Movement is Not Hierarchical

October 19, 2010 5 Comments

catalyst

Part Three of a Response to Malcolm’s Missive

See Part One and Part Two

I’ve said a word about my point of agreement with Gladwell, and then a word about my first point of disagreement, I will wrap up this series with my second point of contention – Gladwell’s apology for centralized hierarchy.  The popularized story of a civil rights movement “run” by a few male leaders and a few national organizations is actually offensive to the rich history of a diverse and decentralized movement that provided an ecology through which the notion of civil rights could thrive.

This false story is offensive to the many unknown humans who took real risks for the sake of our freedom.  It is offensive to the women who had to struggle with patriarchy and oppression within the very movement that put out that call for freedom.  It is offensive to the radicals who took the risk of defining an alternative so terrifying to the power structure that it had settle into negotiation with those who would negotiate.  These forces could never have been centralized, their very power was found in the diversity of ways in which they fought for a shared purpose.

The story is not only offensive, but it has also proven dangerous.  Forty years after the peak of the civil rights movement a vast infrastructure has grown around this false story, and around the idea that the right organization or the right hierarchy of selected leaders can be funded and supported in order to make real change happen.  We are stuck waiting for the next Martin Luther King and we are lost trying to institutionalize the next NAACP.  Limited resources are continually poured on those who are always ready to claim that they are the next MLK – flashy video clips and imaginary numbers are used to seduce funders into continuing to feed this false dream.

This is not to say that a centralized hierarchy will never be useful.  In fact I will dare to say that hierarchy can be essential.  However, not like Gladwell has imagined it.  Not through the sort of institutionalization that is propped up for its own sake, not through funding the organizational legacy of calcified structures that fail to adapt and can not deliver on their promise.

Instead I imagine a decentralized network of conspirators knowing exactly when to swarm around a moment of change.  I can even imagine a momentary centralization of power, a swarm around the right hierarchy in order to move an agenda forward.  But this centralization would be contingent; it would not be institutionalized nor in any way meant to last.

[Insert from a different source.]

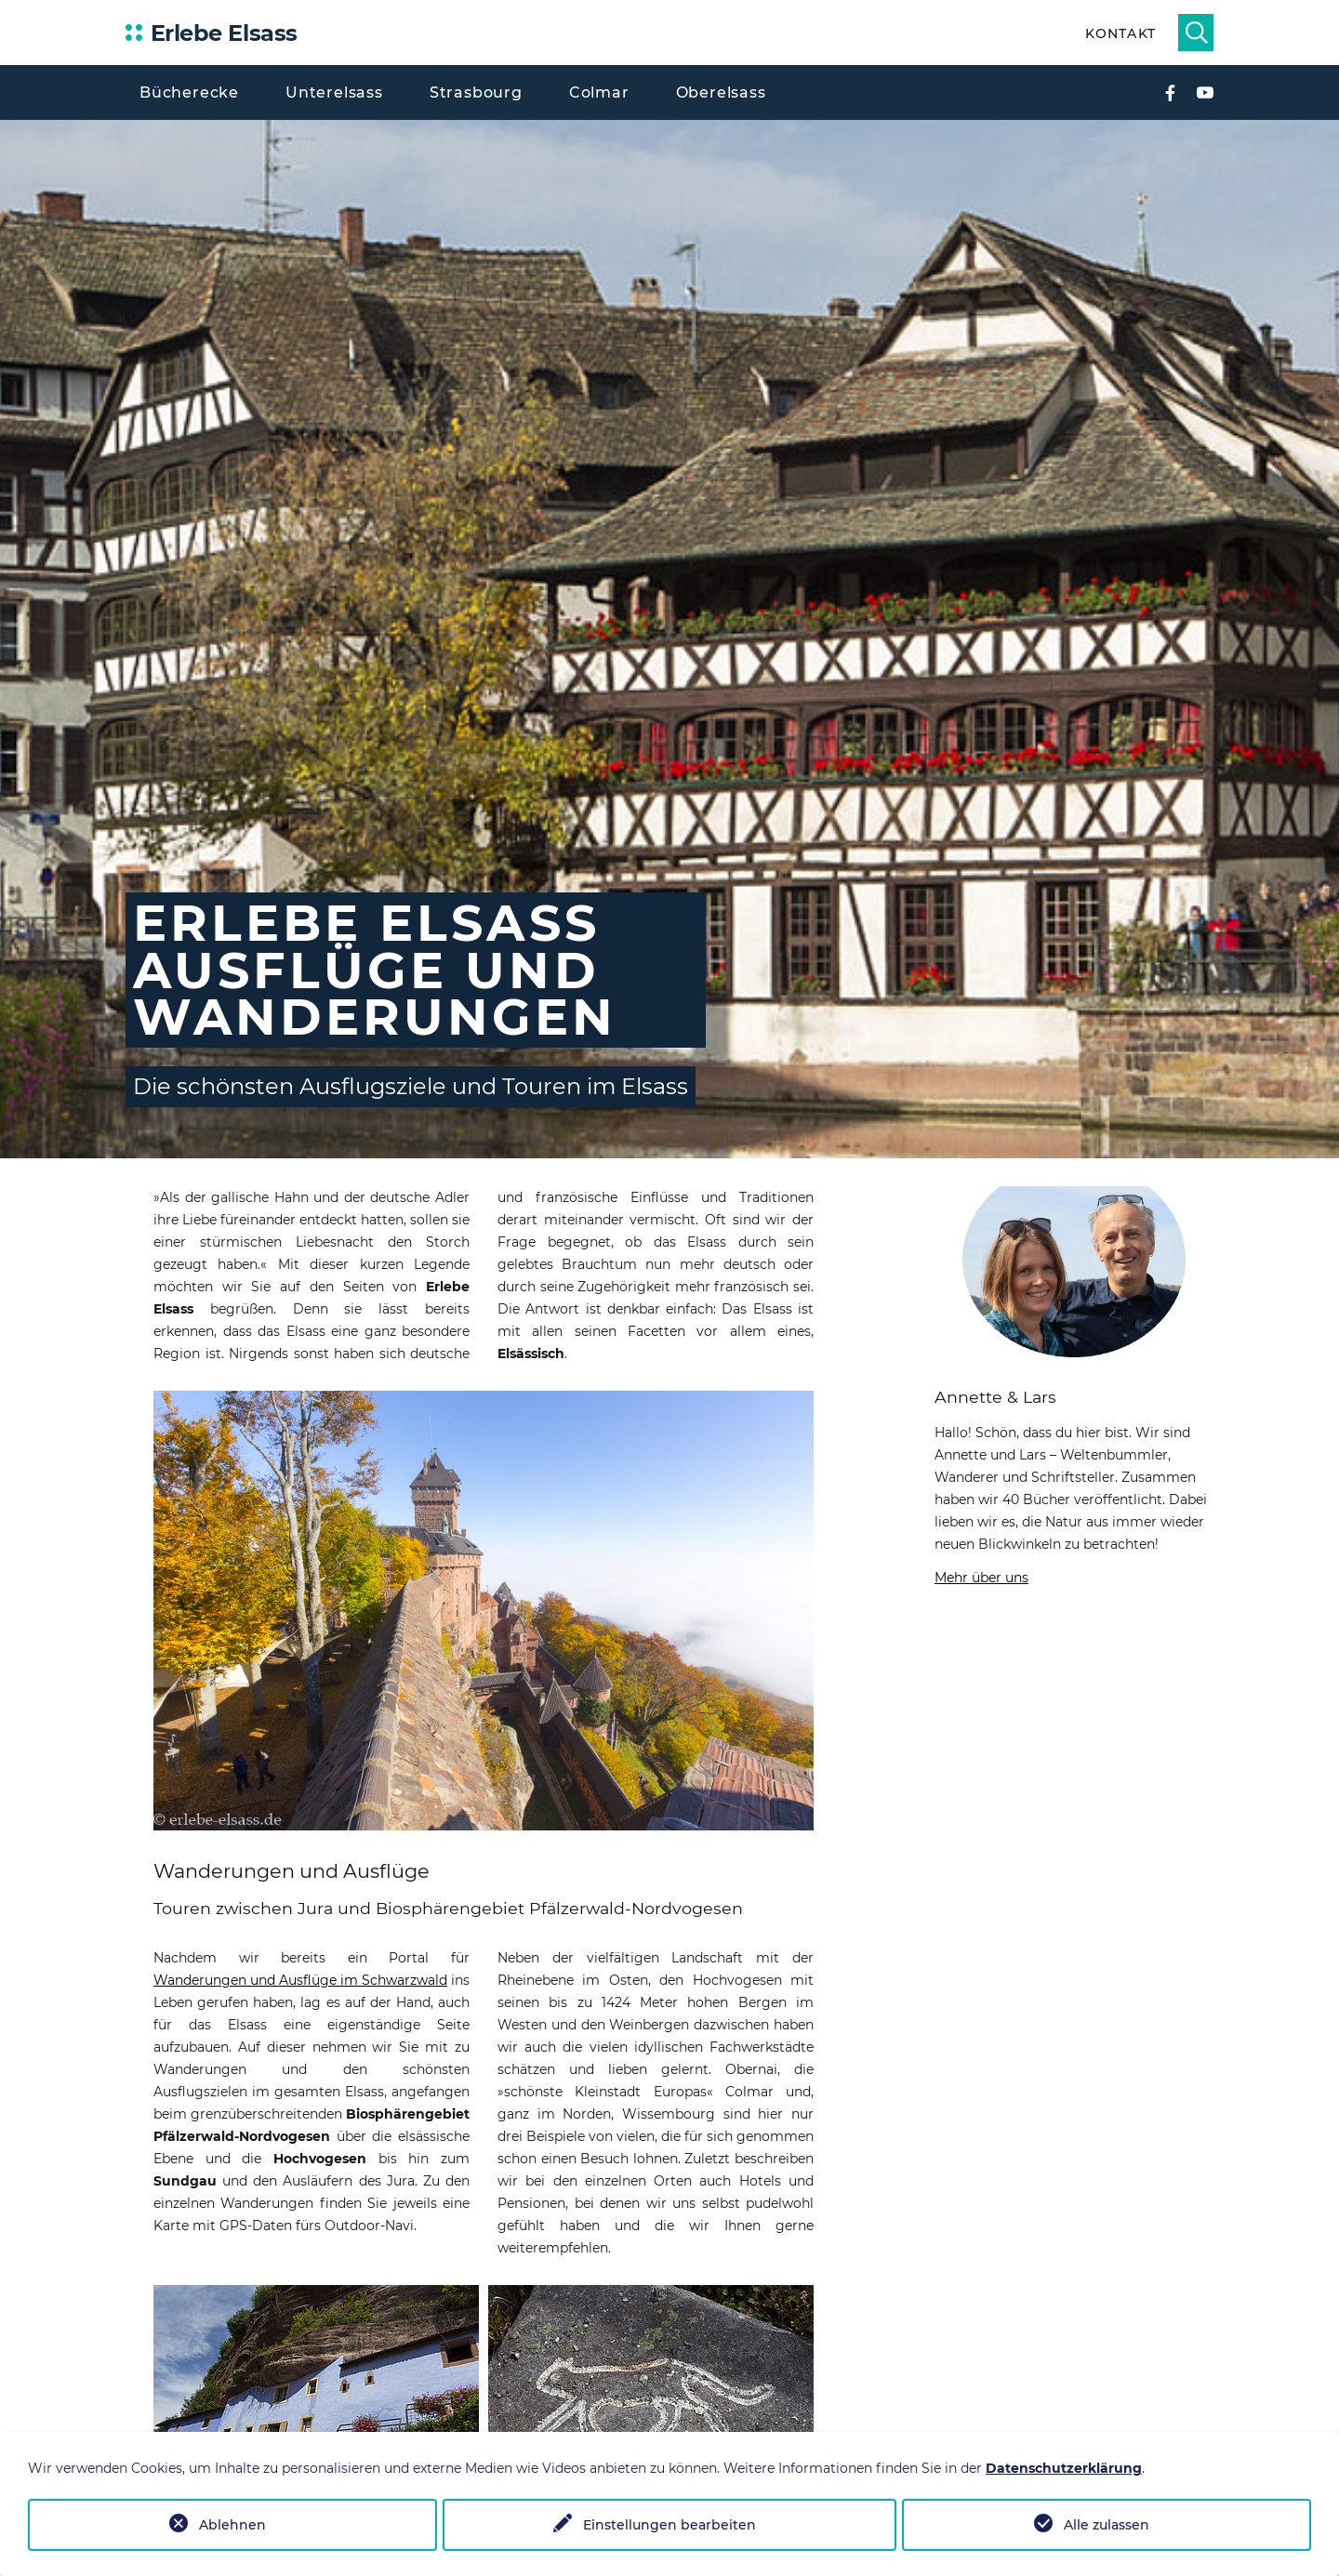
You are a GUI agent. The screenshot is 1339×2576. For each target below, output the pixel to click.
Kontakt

Certainly we can evolve into better coordinating or administrative structures, and I think a key to that evolution is found in the social media tools that we are just beginning to understand.  Human beings are social, today we have more power to connect than we’ve ever had – certainly there is revolutionary potential in the radically new ways in which we are connecting with each other.  Let’s not ditch it, let’s invent it.

5 Comments

  • Curtis Ogden says:

    Thanks, Gibran. As I read your post I was reminded of social movement theorist Bill Moyer’s 8 stages of social movements (see http://bit.ly/cBtLGT). In his model, each stage is fraught with certain risks of going off track/losing momentum, and in the later stages this includes calcification and having institutionalized hierarchy undercut the grassroots. It strikes me that social media have the potential to mitigate a number of the risks by keeping people connected (and energized), informed in an ongoing way of the successes that otherwise may not be visible, and providing a new kind of infrastructure for decision-making to supplement (and perhaps supplant) what otherwise happens in a more formalized (and at times exclusive and clunky) way. To me it’s not about ditching hierarchy or social media (let’s get beyond the either/or, right?) but looking at the new whole/story that is created by an integrated approach.

  • Gibran says:

    I’m with you Curtis – it is about the whole and about what is appropriate at each stage. It’s interesting because the developmental framework resonates with me, and yet I am keenly aware that the way out of this mess will not be linear, which is precisely what concerns me when we uplift the hierarchical – it seems to imply linearity.

    I’m all for “all two both” but with the awareness that we tend to want to preserve the familiar and hierarchy is deeply familiar…

  • Curtis Ogden says:

    Perhaps it is not about a developmental framework, but an evolutionary one, which certainly has a trajectory but not necessarily a linear or straight one.

  • Cynthia Silva Parker says:

    Your comments about the false and offensive story remind me of something Bob Moses always said. Media (and historians, for that matter) can’t figure out how to tell the story of a group, much less a movement. They need an individual to build the story around. And, an inability to write about something indicates an inability to think, understand or even see something.

    Also, love the way you talked about the infrastructure that has sprung up around the false story. Even when a story is constructed around an individual, there’s a real tendency to pick and choose which parts of the individual get cannonized. Take Dr. King, who is frozen in American mythology as the 1963 deliverer of the I Have a Dream speech. Mainstream story tellers and culture makers rarely recall that he died in the midst of organizing a Poor People’s March, or that he had taken a lot of heat from religious leaders and even civil rights leaders for taking a stand against the Vietnam War. King, the Dreamer, is a much less radical and less threatening image around which to build infrastructure!